Work to be completed:
Find every line below with the word "computer" in it, and copy each one.

Entries supplied:
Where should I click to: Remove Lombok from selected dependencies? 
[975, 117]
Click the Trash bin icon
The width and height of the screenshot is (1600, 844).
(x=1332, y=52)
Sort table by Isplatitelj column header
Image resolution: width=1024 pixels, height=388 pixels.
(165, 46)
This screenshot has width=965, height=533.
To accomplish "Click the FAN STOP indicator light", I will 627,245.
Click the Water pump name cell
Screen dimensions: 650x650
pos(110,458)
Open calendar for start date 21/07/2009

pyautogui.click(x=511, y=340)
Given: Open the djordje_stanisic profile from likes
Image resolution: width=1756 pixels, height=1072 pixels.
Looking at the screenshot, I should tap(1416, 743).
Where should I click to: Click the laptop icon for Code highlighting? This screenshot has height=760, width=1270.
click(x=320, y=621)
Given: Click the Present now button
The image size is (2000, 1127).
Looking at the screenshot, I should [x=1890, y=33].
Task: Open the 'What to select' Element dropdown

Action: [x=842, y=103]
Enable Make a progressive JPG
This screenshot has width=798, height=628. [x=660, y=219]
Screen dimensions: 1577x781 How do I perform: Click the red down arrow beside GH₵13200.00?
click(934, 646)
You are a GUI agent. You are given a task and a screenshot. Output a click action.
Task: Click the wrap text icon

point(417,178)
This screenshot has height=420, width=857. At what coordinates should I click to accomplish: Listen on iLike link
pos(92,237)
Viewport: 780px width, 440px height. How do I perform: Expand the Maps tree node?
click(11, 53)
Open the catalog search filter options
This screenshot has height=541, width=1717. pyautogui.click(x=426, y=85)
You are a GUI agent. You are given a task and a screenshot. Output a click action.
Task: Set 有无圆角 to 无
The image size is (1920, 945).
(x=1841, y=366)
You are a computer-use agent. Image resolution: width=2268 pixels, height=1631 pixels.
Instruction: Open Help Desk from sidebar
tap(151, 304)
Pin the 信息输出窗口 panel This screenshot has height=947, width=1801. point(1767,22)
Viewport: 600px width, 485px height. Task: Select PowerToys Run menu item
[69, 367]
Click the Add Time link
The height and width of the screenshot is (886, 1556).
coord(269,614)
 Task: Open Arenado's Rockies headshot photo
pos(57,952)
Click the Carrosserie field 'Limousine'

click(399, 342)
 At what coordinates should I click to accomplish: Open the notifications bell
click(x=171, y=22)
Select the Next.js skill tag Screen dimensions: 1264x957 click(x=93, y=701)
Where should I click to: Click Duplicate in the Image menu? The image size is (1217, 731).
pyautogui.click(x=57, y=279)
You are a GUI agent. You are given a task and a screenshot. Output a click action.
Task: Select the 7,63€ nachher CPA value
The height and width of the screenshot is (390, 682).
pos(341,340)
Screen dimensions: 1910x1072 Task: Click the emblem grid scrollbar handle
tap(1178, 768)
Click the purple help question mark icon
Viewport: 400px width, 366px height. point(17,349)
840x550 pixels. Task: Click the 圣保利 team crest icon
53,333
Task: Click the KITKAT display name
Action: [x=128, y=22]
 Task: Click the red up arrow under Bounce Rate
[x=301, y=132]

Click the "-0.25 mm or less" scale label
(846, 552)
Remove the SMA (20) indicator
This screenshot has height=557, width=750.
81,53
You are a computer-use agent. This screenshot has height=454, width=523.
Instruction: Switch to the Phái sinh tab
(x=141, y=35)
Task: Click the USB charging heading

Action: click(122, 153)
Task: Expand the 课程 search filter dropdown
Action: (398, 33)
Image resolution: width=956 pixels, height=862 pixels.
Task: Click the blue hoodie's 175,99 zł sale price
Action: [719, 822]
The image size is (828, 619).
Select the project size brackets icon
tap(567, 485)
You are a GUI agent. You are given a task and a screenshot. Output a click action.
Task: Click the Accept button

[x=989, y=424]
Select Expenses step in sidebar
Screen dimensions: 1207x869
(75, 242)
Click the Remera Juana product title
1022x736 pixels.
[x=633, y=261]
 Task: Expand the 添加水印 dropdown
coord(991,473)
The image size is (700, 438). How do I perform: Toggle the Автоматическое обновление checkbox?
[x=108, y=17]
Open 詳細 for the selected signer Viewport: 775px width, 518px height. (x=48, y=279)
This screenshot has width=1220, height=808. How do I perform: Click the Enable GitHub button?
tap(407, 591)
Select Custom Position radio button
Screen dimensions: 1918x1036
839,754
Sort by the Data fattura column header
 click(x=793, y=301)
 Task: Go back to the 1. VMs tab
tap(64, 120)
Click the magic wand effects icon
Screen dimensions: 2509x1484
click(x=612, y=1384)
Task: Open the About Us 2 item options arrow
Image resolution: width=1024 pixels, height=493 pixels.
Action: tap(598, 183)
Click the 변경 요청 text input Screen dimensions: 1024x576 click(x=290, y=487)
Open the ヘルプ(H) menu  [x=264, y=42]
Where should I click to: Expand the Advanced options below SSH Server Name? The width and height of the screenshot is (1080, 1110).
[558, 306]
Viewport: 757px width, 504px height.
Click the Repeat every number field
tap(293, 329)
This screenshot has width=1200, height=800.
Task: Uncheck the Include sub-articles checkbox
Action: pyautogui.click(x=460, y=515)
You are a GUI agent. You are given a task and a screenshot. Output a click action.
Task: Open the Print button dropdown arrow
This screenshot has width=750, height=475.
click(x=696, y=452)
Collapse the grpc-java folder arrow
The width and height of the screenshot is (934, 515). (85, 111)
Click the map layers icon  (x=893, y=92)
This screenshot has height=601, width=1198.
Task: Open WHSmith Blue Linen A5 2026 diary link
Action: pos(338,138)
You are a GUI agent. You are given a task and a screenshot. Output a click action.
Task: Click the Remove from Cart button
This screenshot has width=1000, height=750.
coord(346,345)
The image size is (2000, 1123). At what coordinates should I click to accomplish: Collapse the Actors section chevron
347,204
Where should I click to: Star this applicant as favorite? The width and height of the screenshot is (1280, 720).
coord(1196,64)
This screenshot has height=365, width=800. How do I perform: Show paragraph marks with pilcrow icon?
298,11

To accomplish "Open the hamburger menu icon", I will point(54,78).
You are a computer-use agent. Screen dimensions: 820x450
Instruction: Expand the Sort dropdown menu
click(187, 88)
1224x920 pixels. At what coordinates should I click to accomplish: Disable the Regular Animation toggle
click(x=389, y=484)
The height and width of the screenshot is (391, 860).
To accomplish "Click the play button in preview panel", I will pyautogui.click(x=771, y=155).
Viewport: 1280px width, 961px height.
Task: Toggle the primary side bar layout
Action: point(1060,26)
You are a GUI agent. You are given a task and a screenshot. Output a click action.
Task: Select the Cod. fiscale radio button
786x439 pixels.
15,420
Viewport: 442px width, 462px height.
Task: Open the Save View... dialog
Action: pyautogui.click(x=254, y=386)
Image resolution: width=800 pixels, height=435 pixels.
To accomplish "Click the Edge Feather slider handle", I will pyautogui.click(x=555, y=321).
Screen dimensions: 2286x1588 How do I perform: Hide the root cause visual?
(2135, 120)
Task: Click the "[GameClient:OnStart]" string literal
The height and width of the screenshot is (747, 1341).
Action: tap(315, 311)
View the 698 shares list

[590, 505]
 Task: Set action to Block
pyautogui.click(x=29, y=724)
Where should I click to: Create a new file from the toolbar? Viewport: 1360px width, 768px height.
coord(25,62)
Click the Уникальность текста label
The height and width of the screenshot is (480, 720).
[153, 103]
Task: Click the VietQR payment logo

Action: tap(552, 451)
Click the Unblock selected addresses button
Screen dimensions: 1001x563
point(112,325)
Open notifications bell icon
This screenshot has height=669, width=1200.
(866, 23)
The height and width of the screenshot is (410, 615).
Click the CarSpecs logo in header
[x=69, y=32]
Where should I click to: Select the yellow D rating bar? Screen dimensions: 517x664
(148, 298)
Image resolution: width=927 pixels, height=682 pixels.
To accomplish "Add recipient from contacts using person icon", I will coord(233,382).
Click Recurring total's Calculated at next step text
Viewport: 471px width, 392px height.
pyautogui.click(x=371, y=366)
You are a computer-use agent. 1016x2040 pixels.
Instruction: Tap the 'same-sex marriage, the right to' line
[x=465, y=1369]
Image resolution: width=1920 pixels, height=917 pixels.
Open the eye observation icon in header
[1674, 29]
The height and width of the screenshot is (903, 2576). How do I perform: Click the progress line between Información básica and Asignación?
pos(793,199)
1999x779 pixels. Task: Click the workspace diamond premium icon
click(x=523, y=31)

Output:
You are a computer-use agent. Image resolution: width=2268 pixels, height=1631 pixels.
You are a computer-use agent. This screenshot has height=454, width=523.
You are a computer-use agent. Screen dimensions: 820x450
You are a computer-use agent. 1016x2040 pixels.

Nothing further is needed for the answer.